We see the British army confidently standing up to the Martians - and getting their collective arses kicked. We see civilian populations fleeing as the invaders approach - with many dying from poison gas. These types of scenes that would become all too common in the real-world wars that were to come.
There are moments of heroism. British artillery manages to bring down one tripod and in the Thames, H.M.S. Thunderchild boldly rams a tripod, allowing refugees to escape - and providing a name for a starship in Star Trek. But for the most part the British military and civilians don't stand much a chance. The narrator is trapped in a house partially destroyed by a cylinder landing for two weeks, much of that time spent with a curate he comes to despise. He also meets a surviving artilleryman who concocts bold yet unpractical plans for generations of resistance.
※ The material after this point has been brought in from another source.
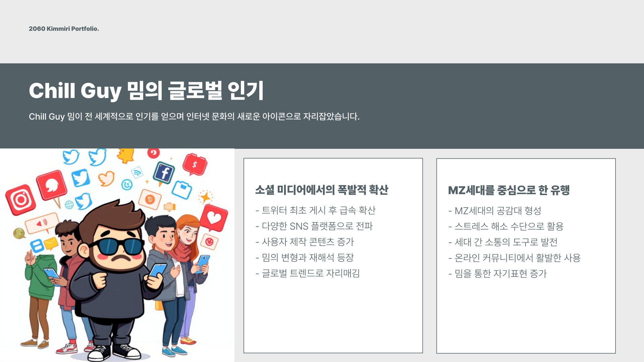
Task: Click the yellow envelope mail icon
Action: tap(51, 243)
In the end the Martians are defeated by bacteria - it's not that they have no immunity to Earth's bacteria specifically but rather they have no immunity to any bacteria.
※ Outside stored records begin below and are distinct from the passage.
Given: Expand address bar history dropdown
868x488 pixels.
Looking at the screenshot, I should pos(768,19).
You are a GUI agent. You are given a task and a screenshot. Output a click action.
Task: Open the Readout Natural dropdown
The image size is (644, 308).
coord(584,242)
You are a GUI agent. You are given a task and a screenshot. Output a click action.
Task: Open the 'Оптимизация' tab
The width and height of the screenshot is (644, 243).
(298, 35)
Why do I find the novel so appealing? I find it offers a lot - and what one gets out of it in one reading may be different from other readings. There are many mysteries to it - and finding one's own answers can be part of the appeal. Why, for example, is the invasion centered around London? Did the invaders recognize the United Kingdom as the primary world power and decide to knock it out first? What sort of commentary is intended? For example, what is to make of the negative portrayal of the curate and the animosity the narrator feels towards him?
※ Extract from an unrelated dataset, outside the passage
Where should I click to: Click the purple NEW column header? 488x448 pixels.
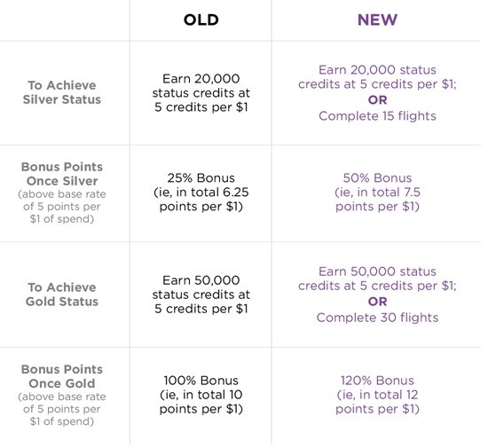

The novel is a great source of inspiration. It's been adopted as a famous radio play and has had multiple movies made about it - my favorite easily being the classic 1950s one. And there have been numerous expansions of it. Alan Moore's League of Extraordinary Gentlemen has a storyline taking place around the invasion and dives into the Martian biological vulnerabilities. There is a great Elseworlds Superman story which features Superman facing up against the Martians. They appear in various RPGs. Chaosium has included them in one of my favorite 6th edition supplements, Malleus Monstrorum. There really is something Lovecraftian about uncaring aliens that invade the Earth and view humanity not with hate but rather as a food source. Golden Age Champions makes stopping the Martian invasion of 1938 a potential storyline to bring about a superhero team.
I think Wells would like his creation being used in RPGs, considering he created one of the first (if not the first) wargames, Little Wars.